• **DESCRIPTION OF THE TASK**
Exactly as they appear, print the line with "You are a computer-use agent. The" and each line after it through the end of the entries below; leave out pictures.

(Pixel coordinate grounding data)
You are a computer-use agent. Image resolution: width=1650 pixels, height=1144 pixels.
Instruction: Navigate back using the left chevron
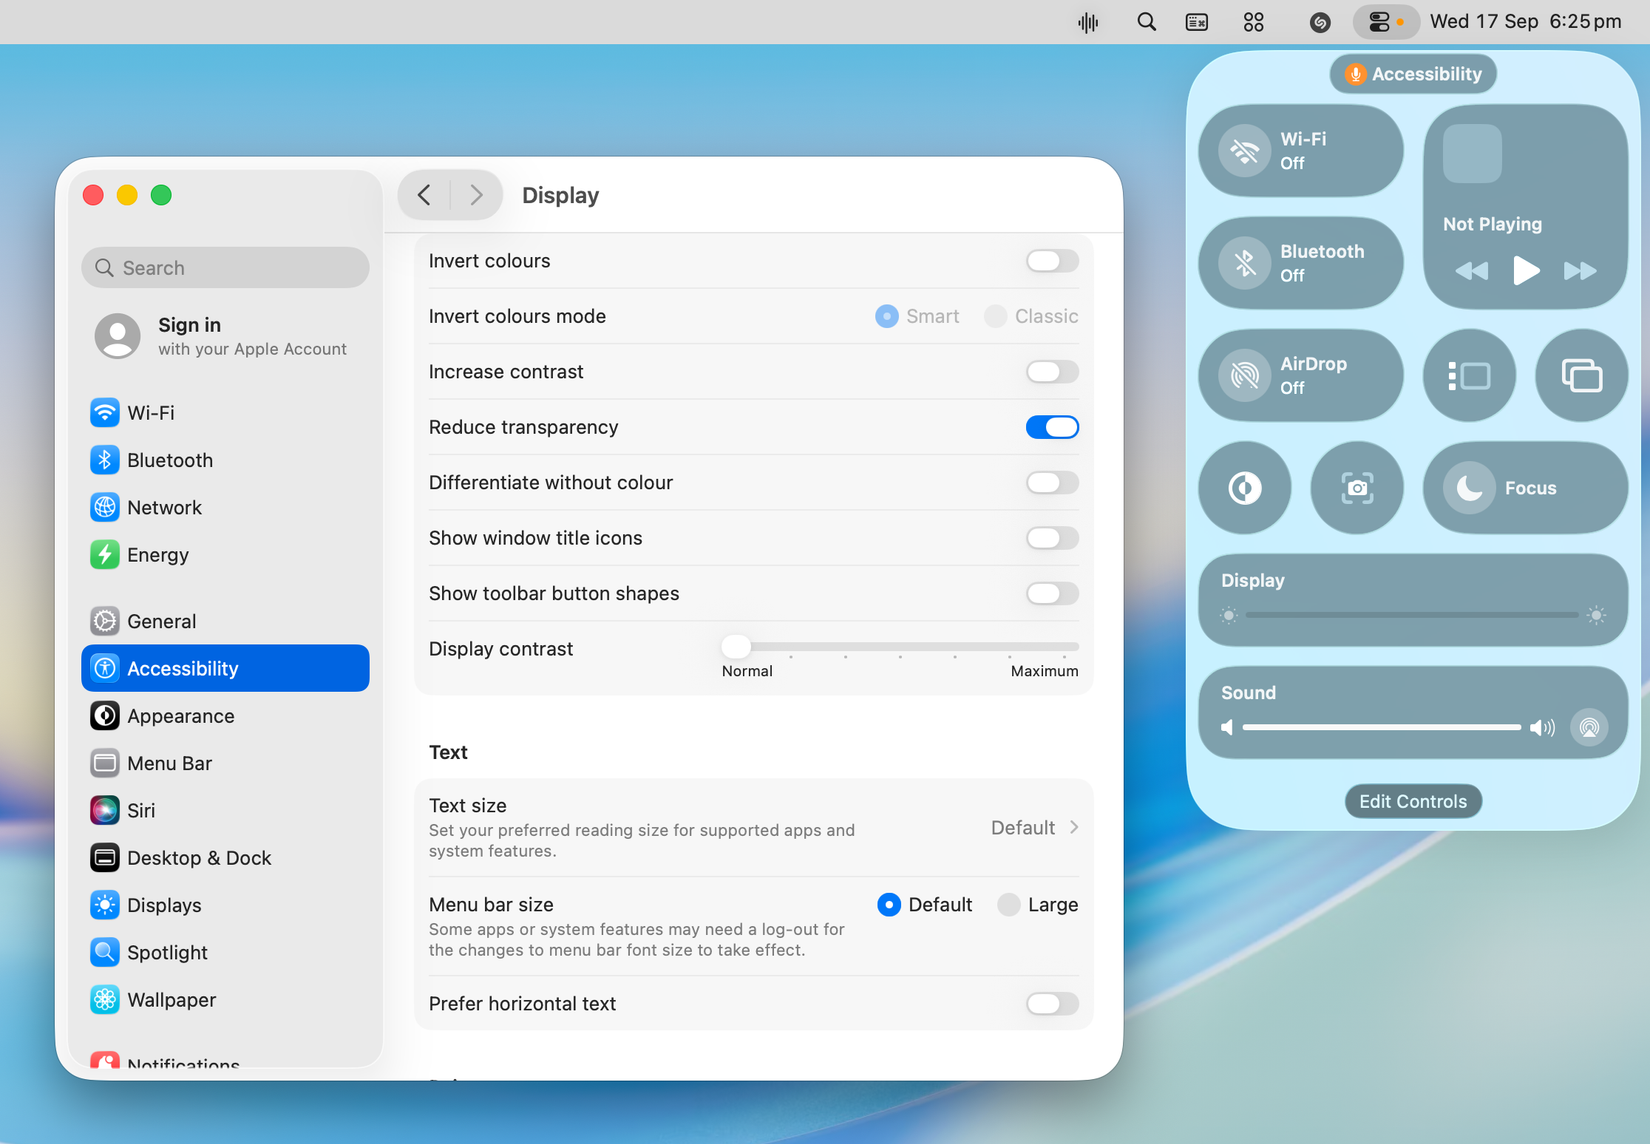[424, 194]
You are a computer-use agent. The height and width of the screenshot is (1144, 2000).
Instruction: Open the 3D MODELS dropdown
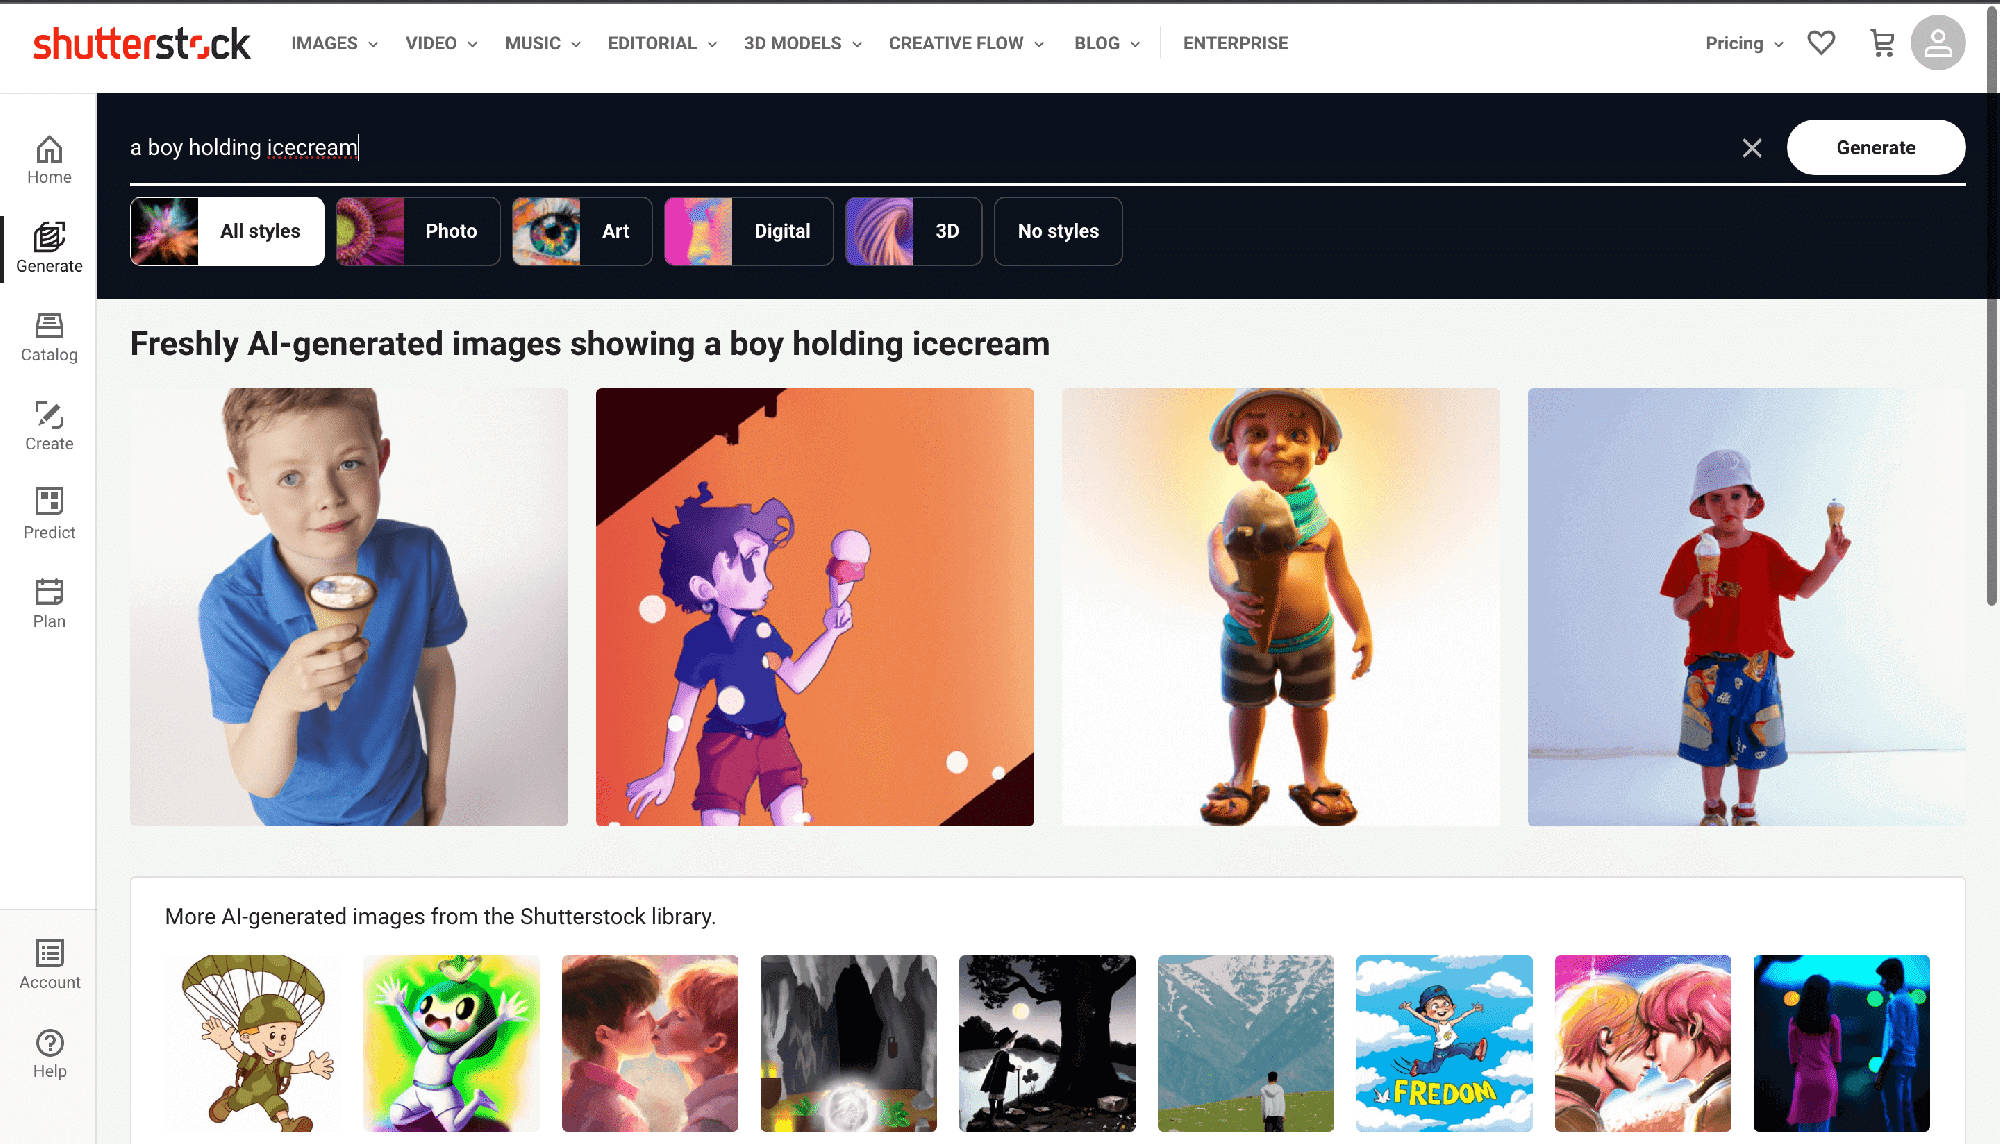point(800,43)

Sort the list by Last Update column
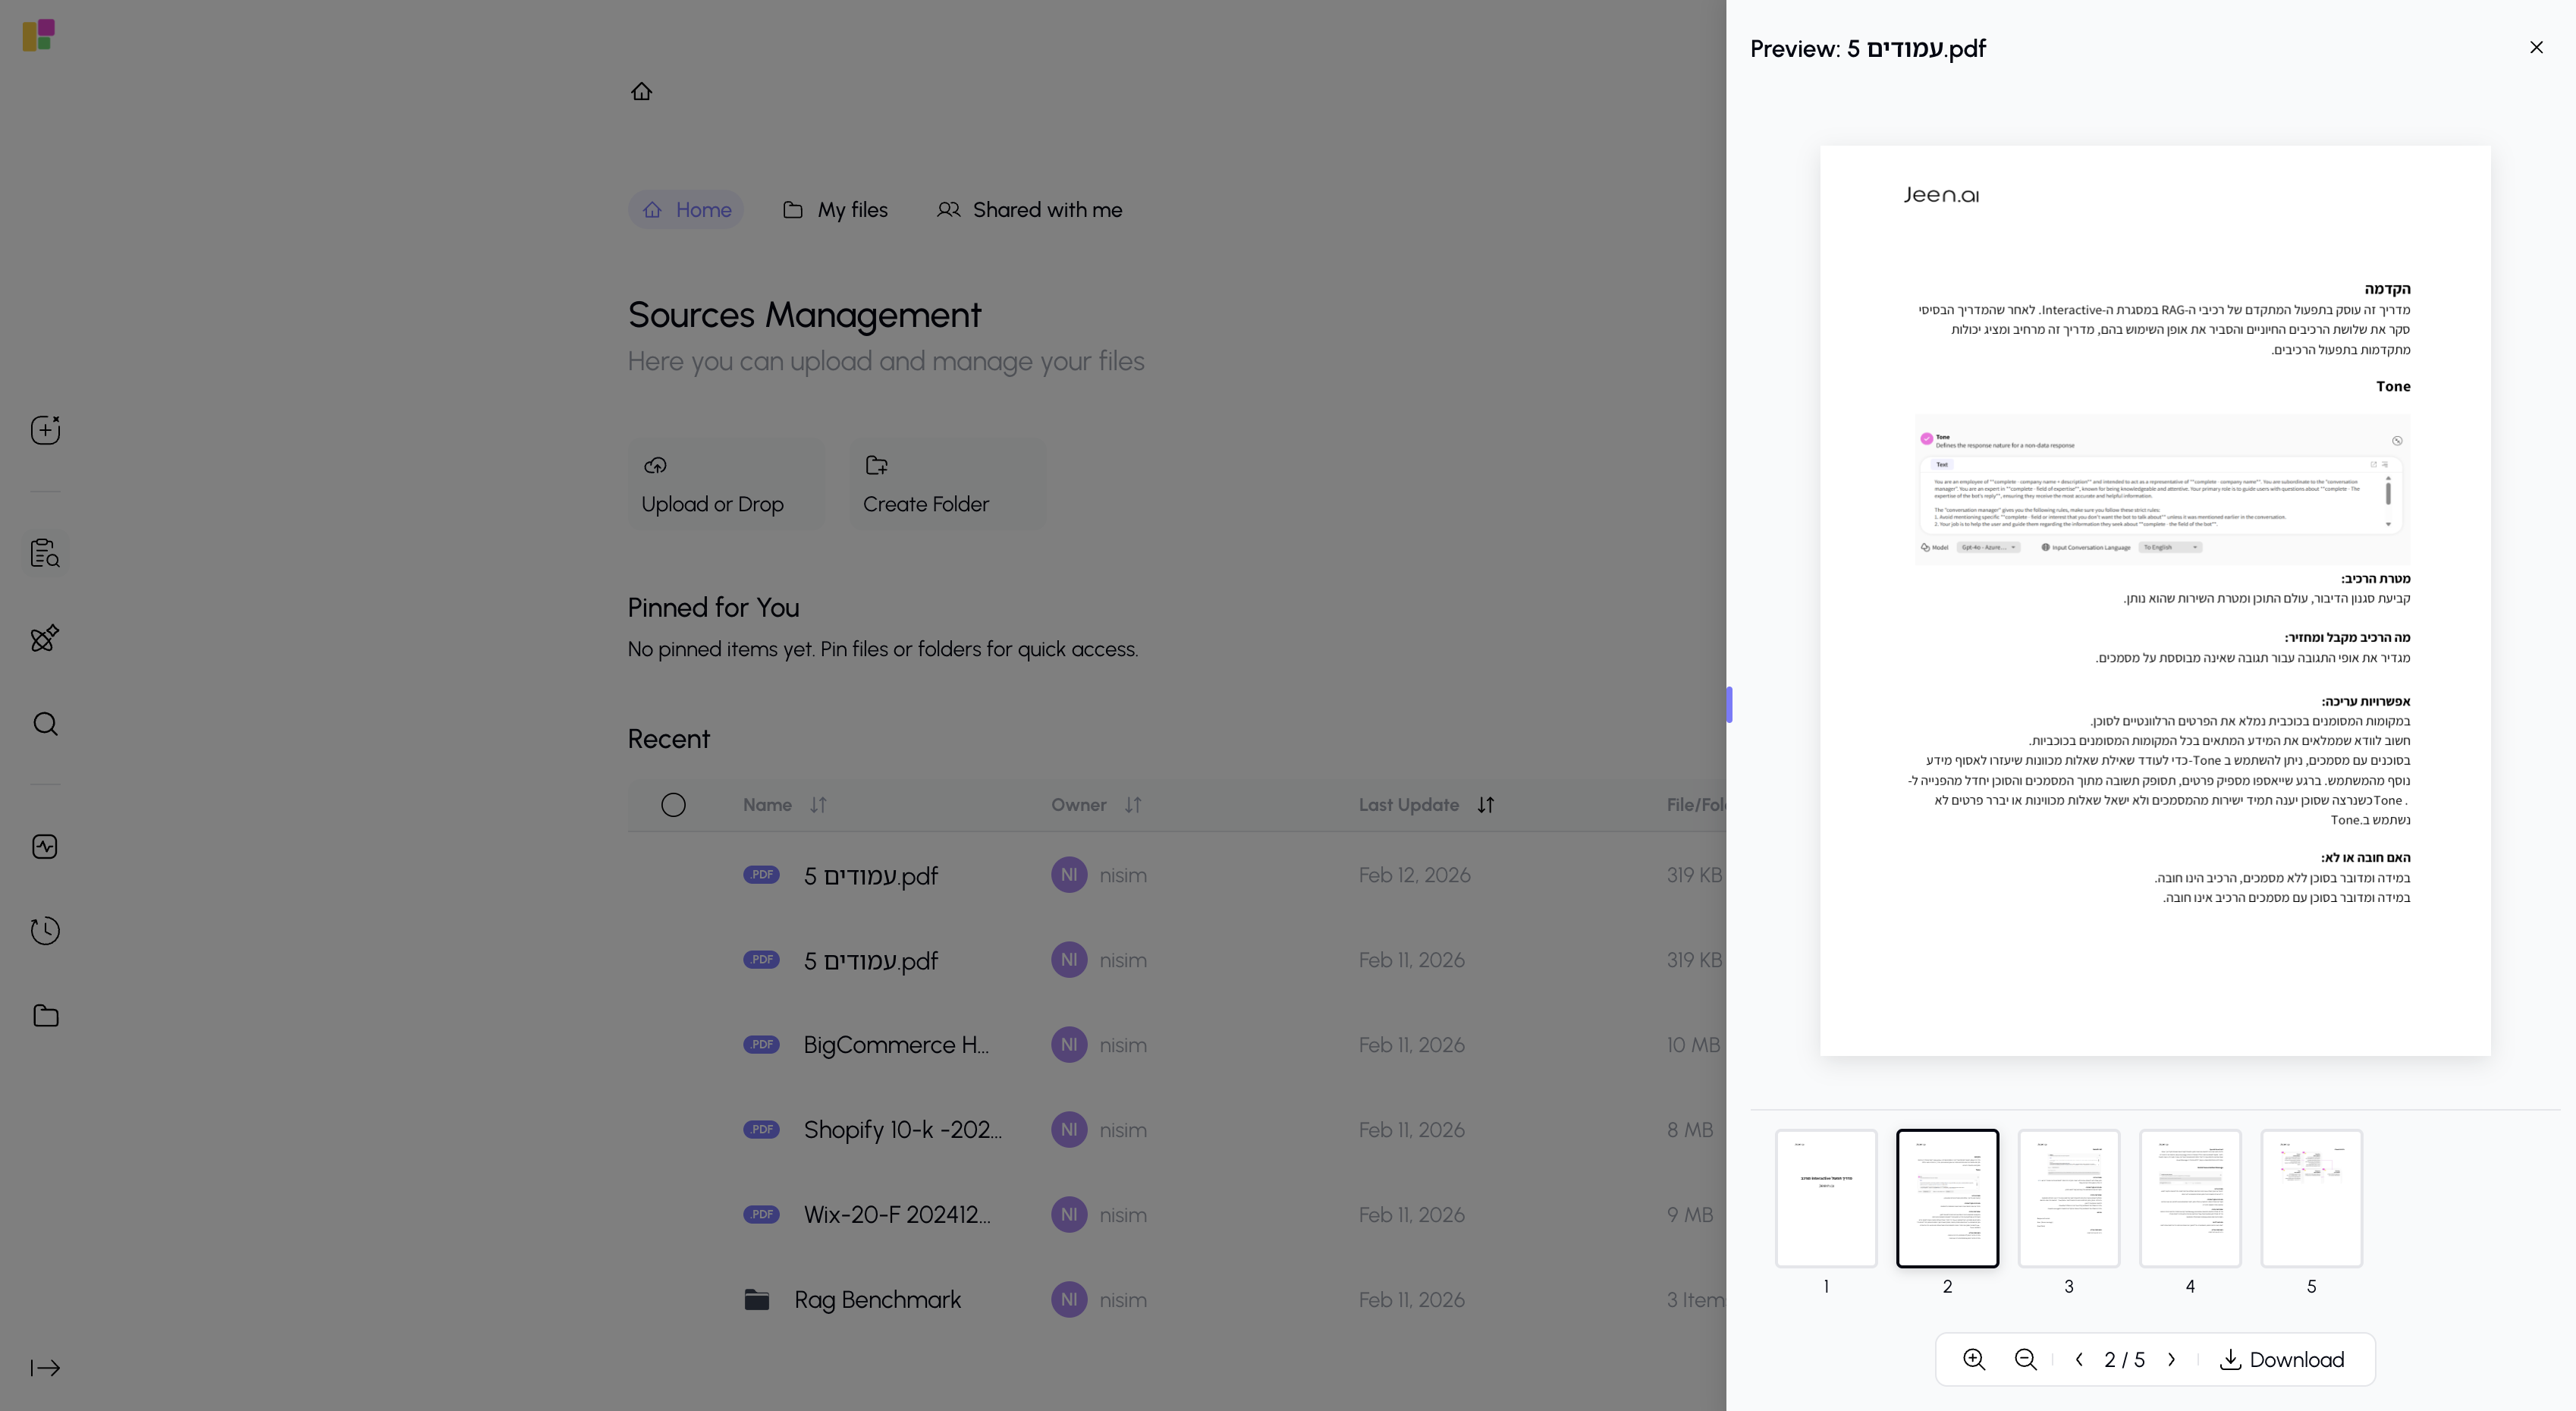click(x=1485, y=805)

• **PROBLEM SOLUTION**
You are a computer-use agent. The height and width of the screenshot is (1144, 2000).
Instruction: Open the 3D MODELS dropdown
point(800,43)

Sort the list by Last Update column
click(x=1485, y=805)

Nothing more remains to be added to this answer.